How To Setup Data Science Projects with Jupyter Notebooks or JupyterLab

Install Anaconda3

  1. Go to Anaconda’s website and install Anaconda for your operating system.
  2. After Anaconda is installed, then make sure that Python3 and Pip3 are on your PATH variable. In a terminal run which python3 and then which pip3. Those commands should return a file path to your Anaconda installation.
  3. conda is Anaconda’s package manager. Make sure that your conda installation worked: conda --version. If that returns a version number, then you have installed Anaconda3 and conda correctly.

Use Jupyter Notebooks or JupyterLab inside of a virtual environment (RECOMMENDED)

Every data science project you do will require some combination of external libraries, sometimes with specific versions that differ from the specific versions you used for other projects. If you were to have a single Python installation, these libraries would conflict and cause you all sorts of problems.

The standard solution is to use virtual environments, which are sandboxed Python environments that maintain their own versions of Python libraries (and, depending on how you set up the environment, of Python itself).

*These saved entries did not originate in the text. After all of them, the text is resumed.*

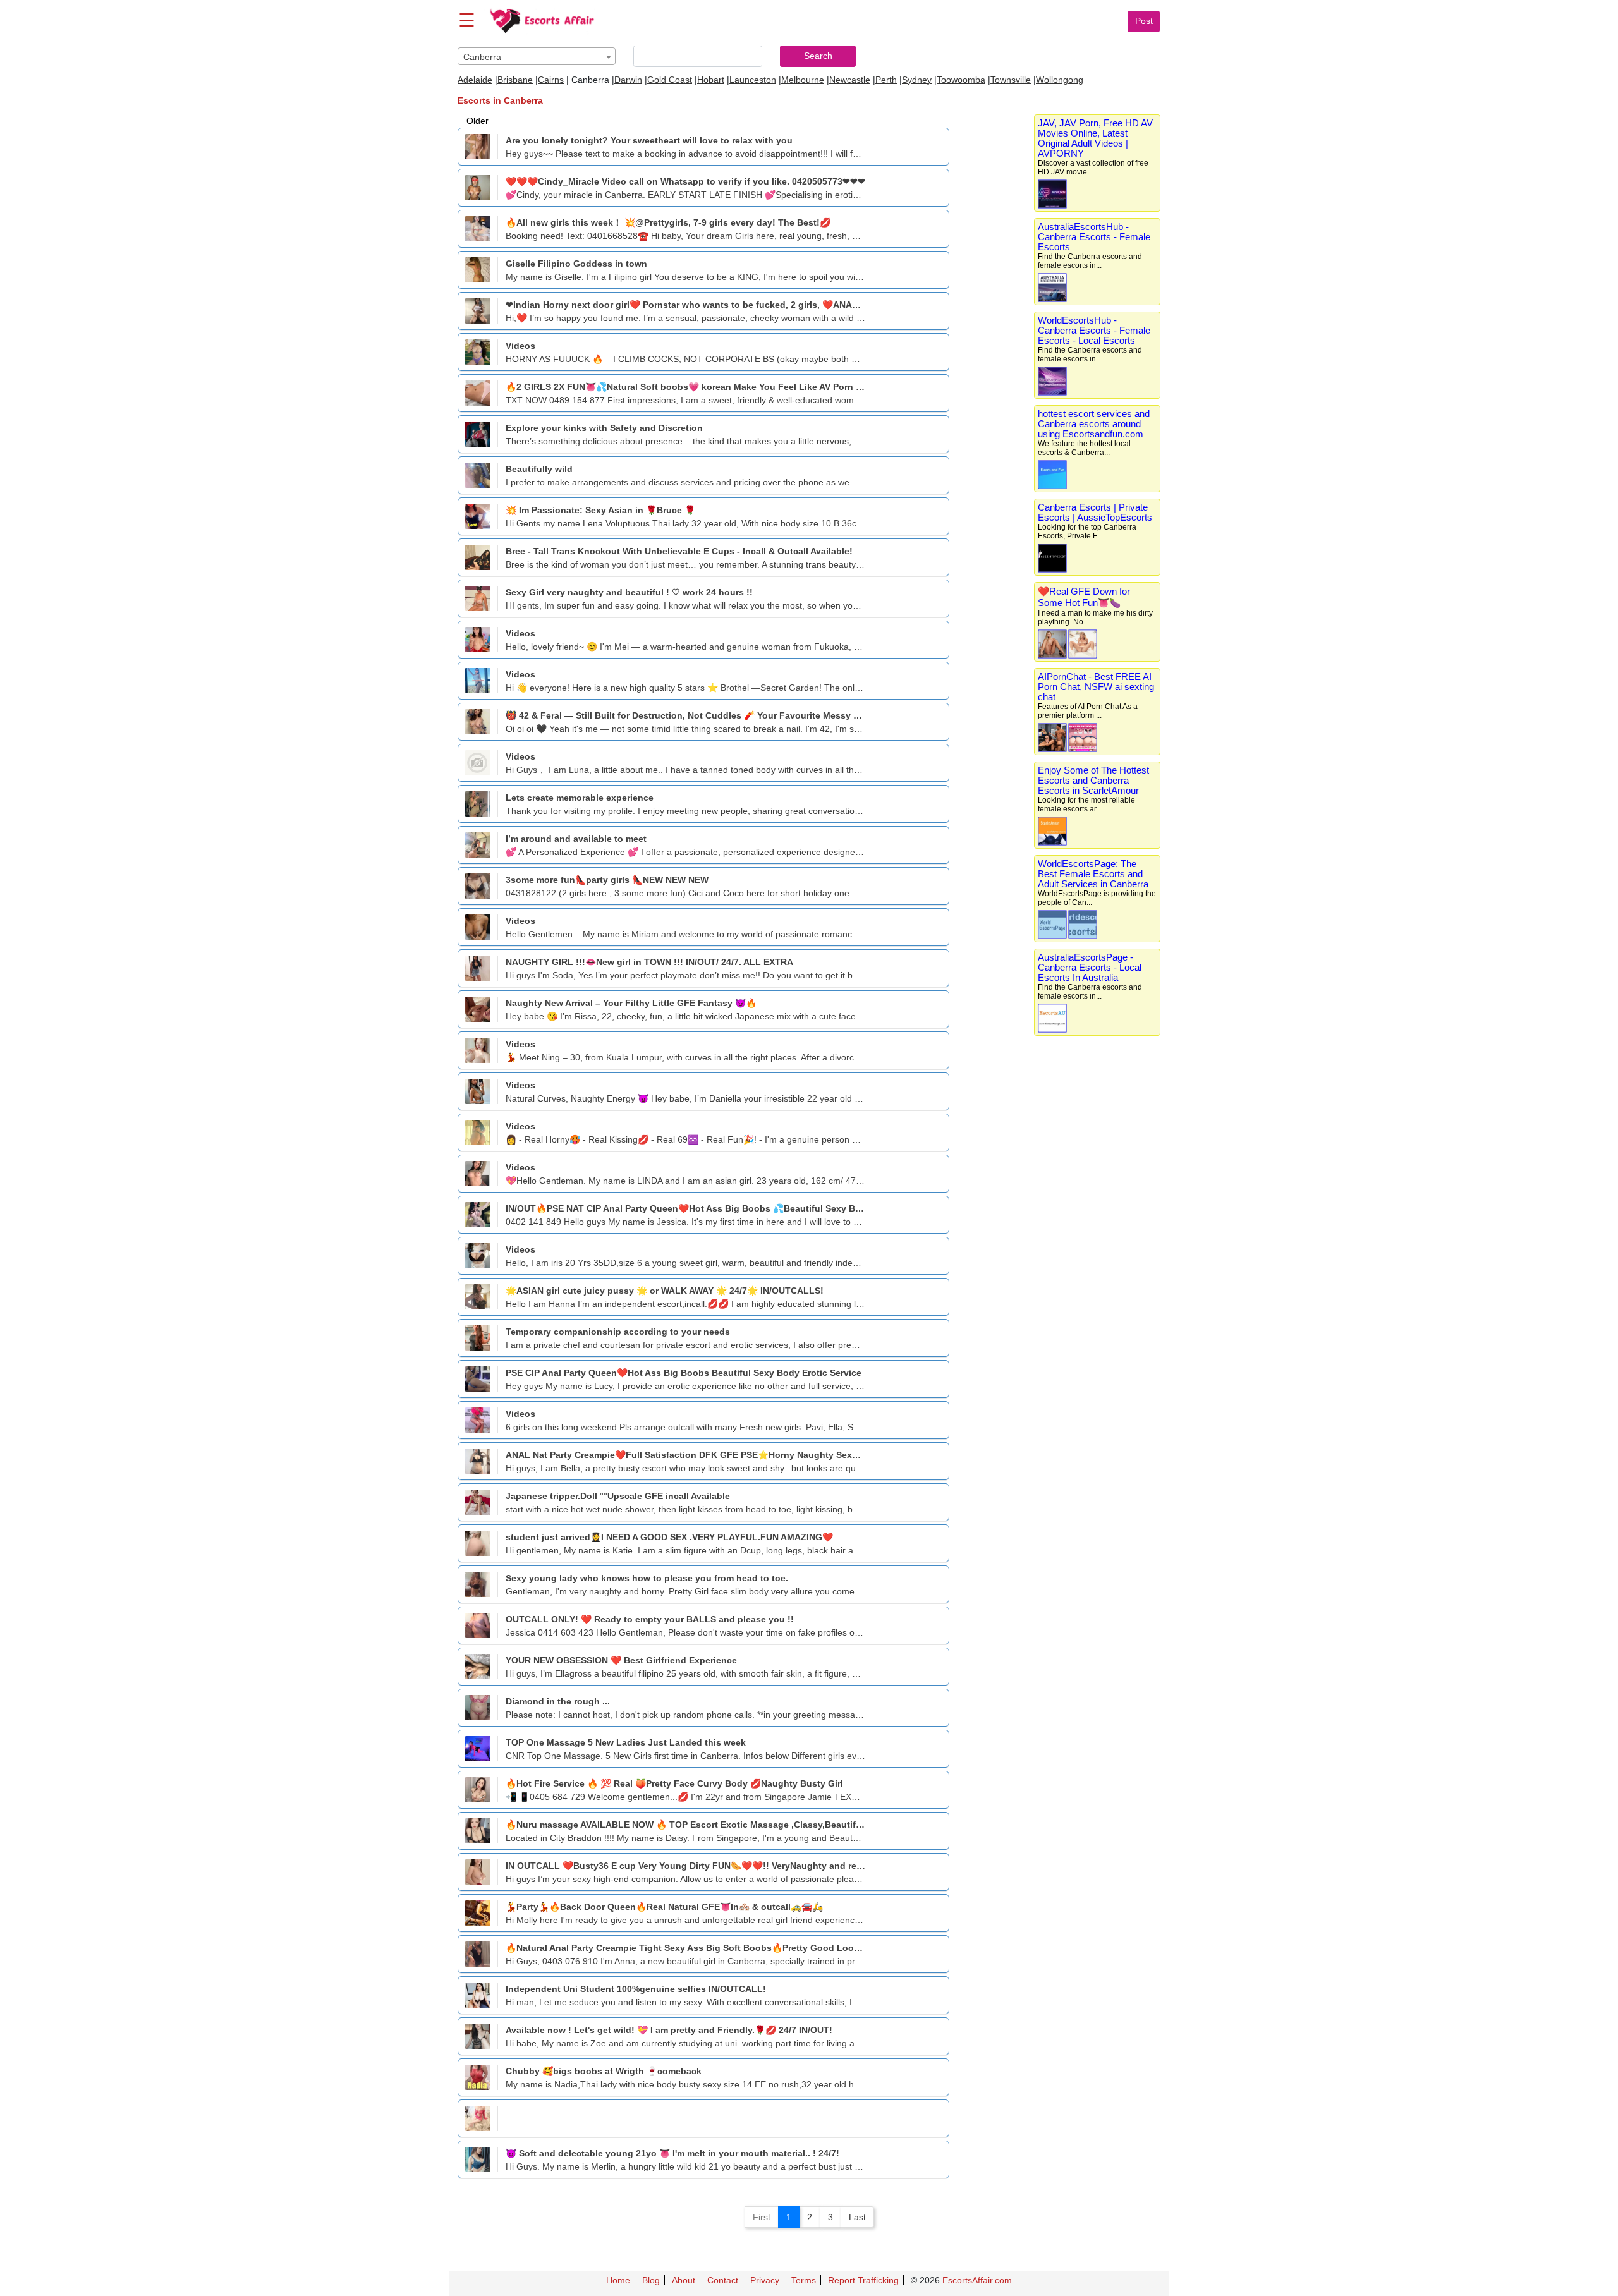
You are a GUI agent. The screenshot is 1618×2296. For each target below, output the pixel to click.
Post (1144, 21)
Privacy (764, 2280)
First (761, 2217)
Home (618, 2280)
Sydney (917, 80)
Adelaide (475, 80)
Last (857, 2217)
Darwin (628, 80)
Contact (722, 2280)
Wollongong (1059, 80)
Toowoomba (961, 80)
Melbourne (802, 80)
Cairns (551, 80)
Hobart (710, 80)
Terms (803, 2280)
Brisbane (515, 80)
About (683, 2280)
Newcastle (849, 80)
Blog (651, 2280)
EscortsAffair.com (977, 2280)
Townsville (1010, 80)
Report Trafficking (863, 2280)
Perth (886, 80)
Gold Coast (669, 80)
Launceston (752, 80)
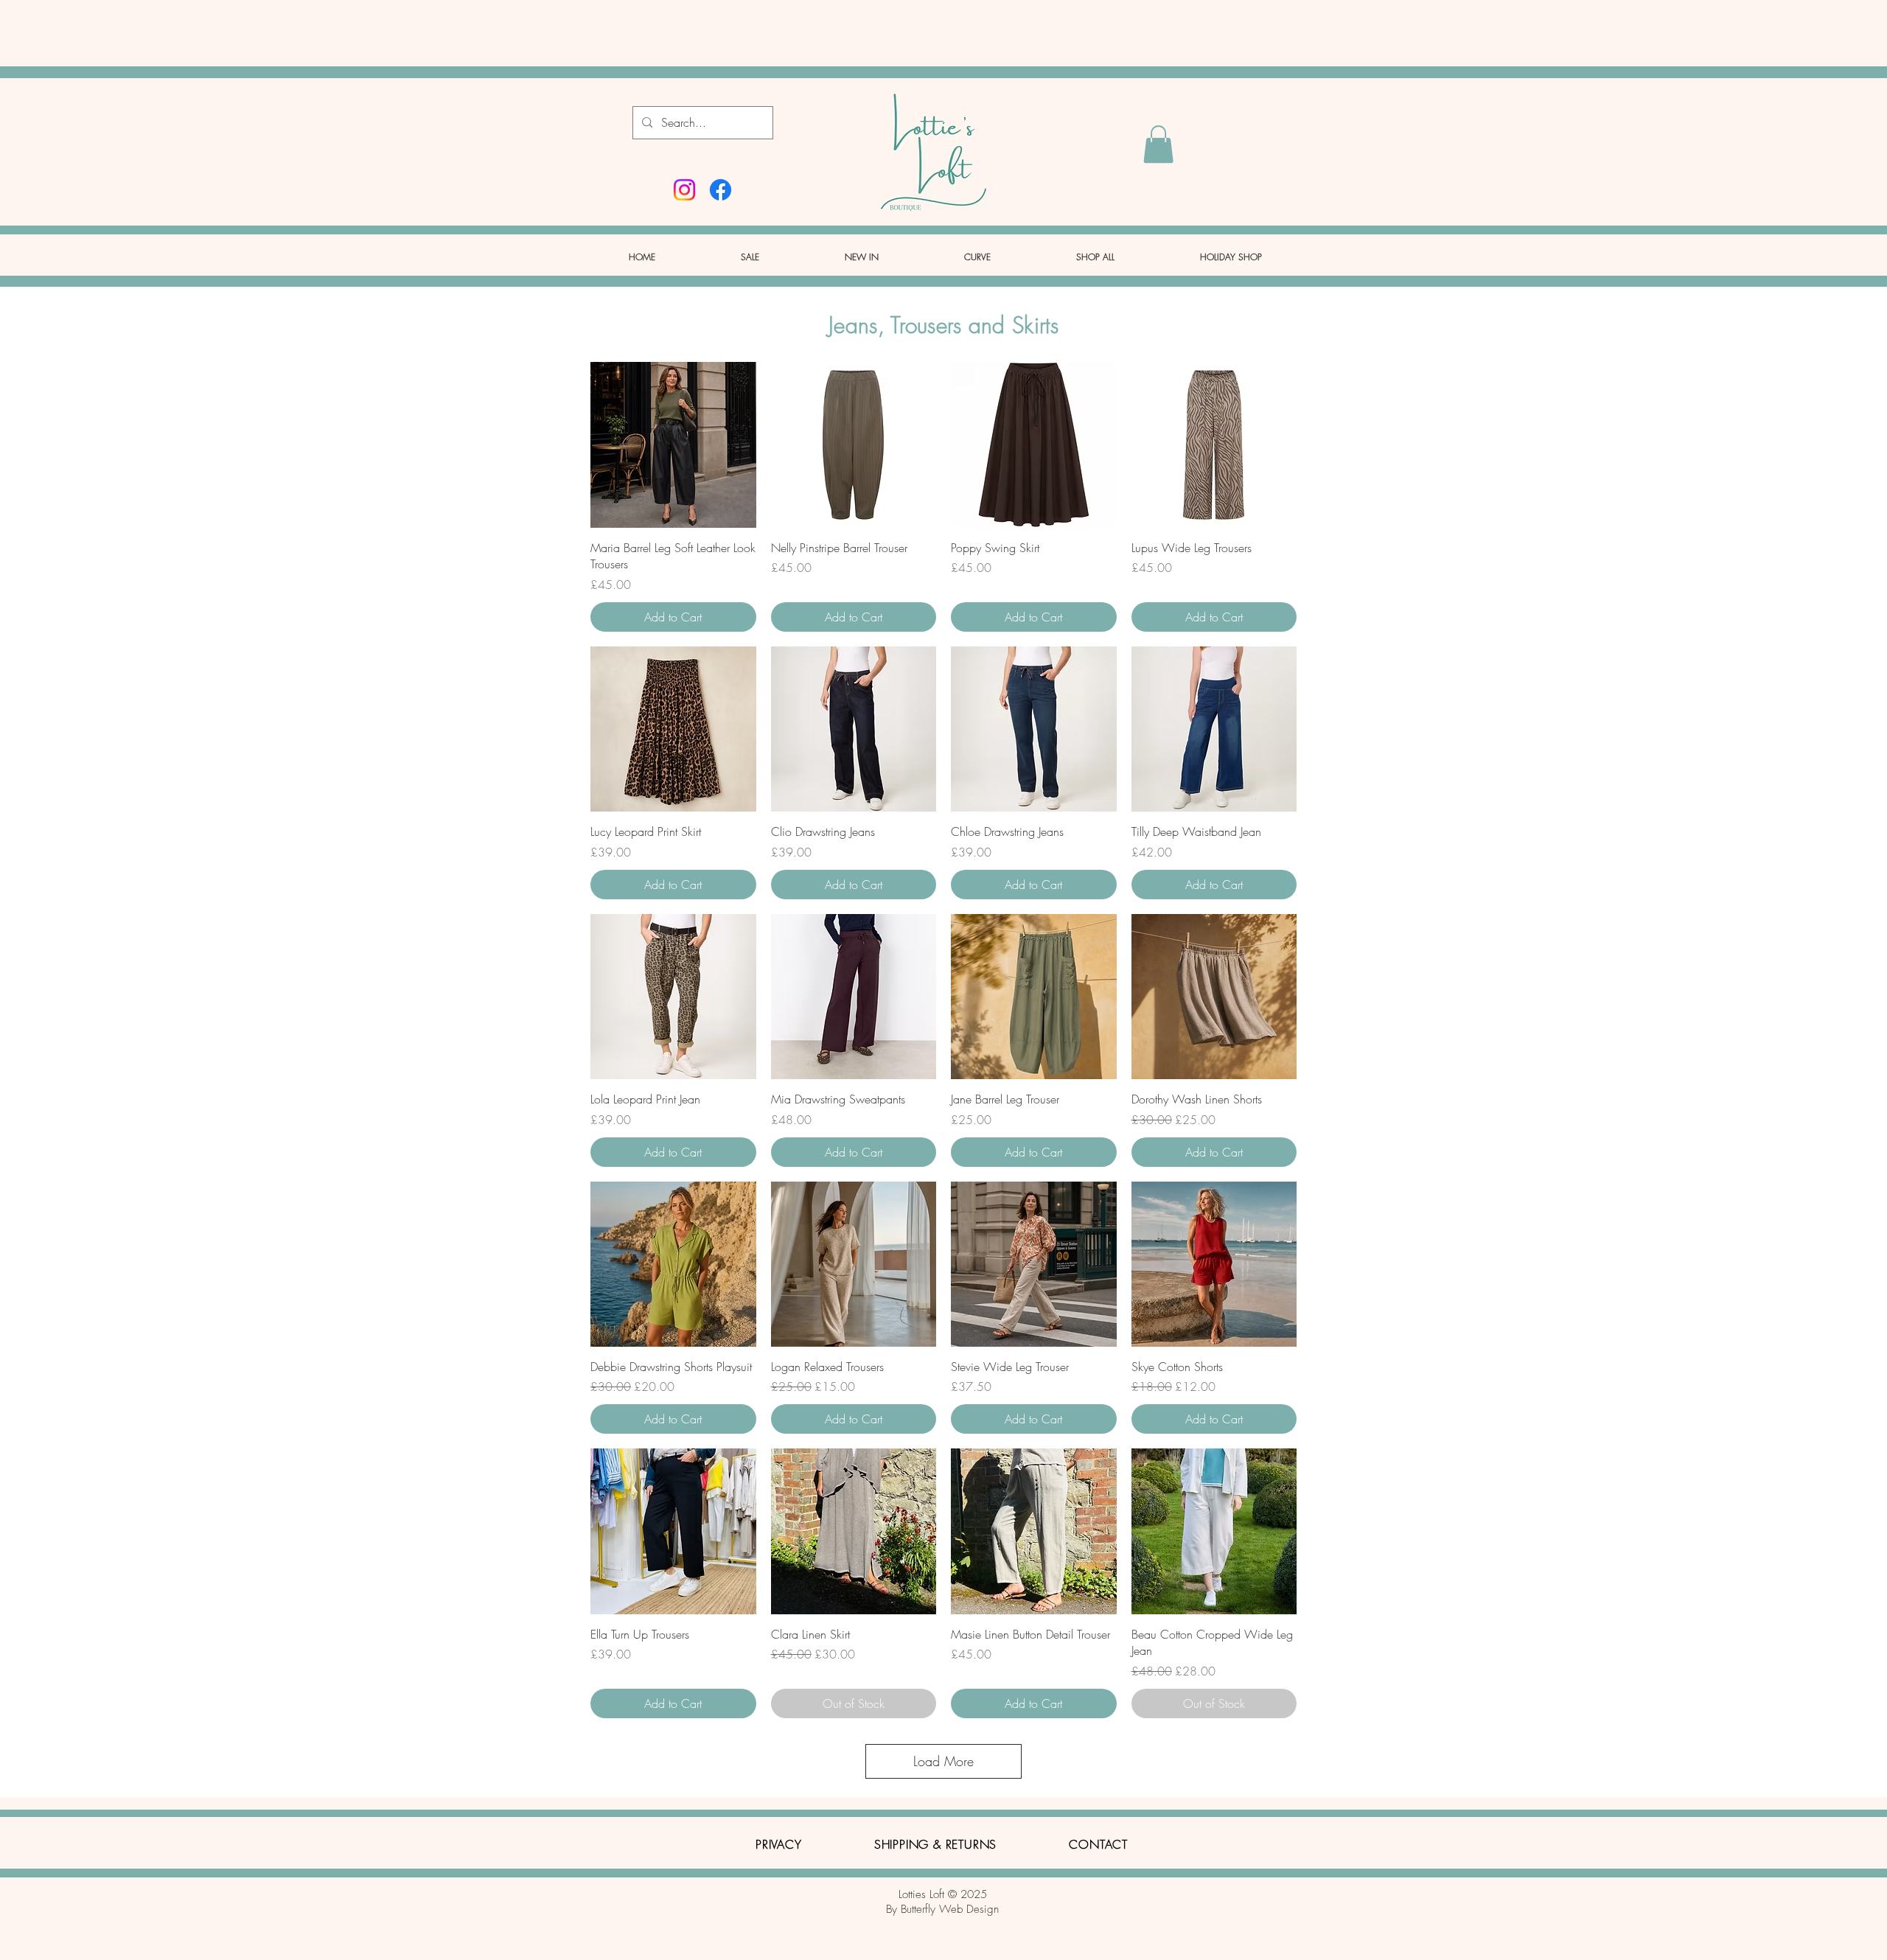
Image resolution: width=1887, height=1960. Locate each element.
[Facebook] (720, 189)
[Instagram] (684, 189)
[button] (1158, 144)
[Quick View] (673, 445)
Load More (943, 1761)
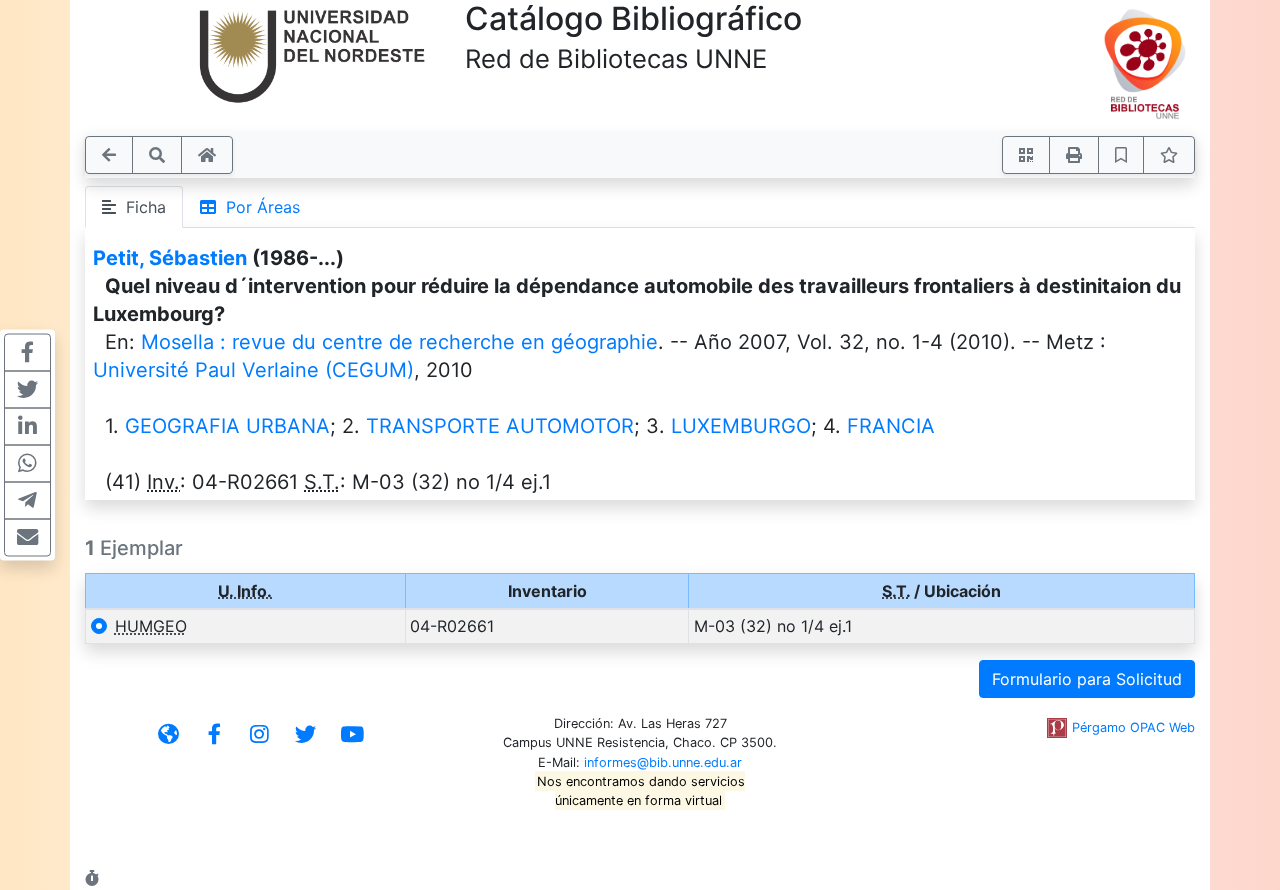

As a matter of good discipline, you should always work in a virtual environment, and never use the “base” Python installation.

Source: “Data Science from Scratch - 2nd Ed,” pages 37, 24

Step 1: Create an environment.yml file in your project root directory

You can create and activate virtual environments with conda. (See Managing environments.)

First, create an environment.yml file in your project root directory. Here is an example of an environment.yml file:

1
name: name-of-virtual-environment
2
channels:
3
  - conda
4
  - conda-forge
5
dependencies:
6
  - python==3.12
7
  - pip==24.2
8
  - scikit-learn==1.5.1
9
  - pandas==2.2.2
10
  - seaborn==0.13.2
11
  - imbalanced-learn==0.12.3
12
  - numpy==2.0.0
13
  - matplotlib==3.9.1
14
  - kmodes==0.12.2
15
  - python-graphviz==0.20.3
16
  - six==1.16.0
17
  - pydotplus==2.0.2
18
  - statsmodels==0.14.2
19
  - ipykernel==6.29.5 
20
  - jupyterlab==4.2.4


What is ipykernel?

The Jupyter Notebook and other frontends automatically ensure that the IPython kernel is available. However, if you want to use a kernel with a different version of Python, or in a virtualenv or conda environment, you’ll need to install that manually. (Source Installing the IPython kernel)

The environment.yml file assumes that you are using JupyterLab instead of Jupyter Notebooks. So you would be able to run it inside of a virtual environment in a pretty automated and easy way. I don’t think that is possible with Jupyter Notebooks, but I could be wrong.

NOTE: If you need to use Jupyter Notebooks (instead of JupyterLab), then I think you will have to install ipykernel and run Jupyter Notebooks inside a virtual environment a different (and more manual) way. This process is detailed in the Preface of the book “Data Science for Marketing Analytics”.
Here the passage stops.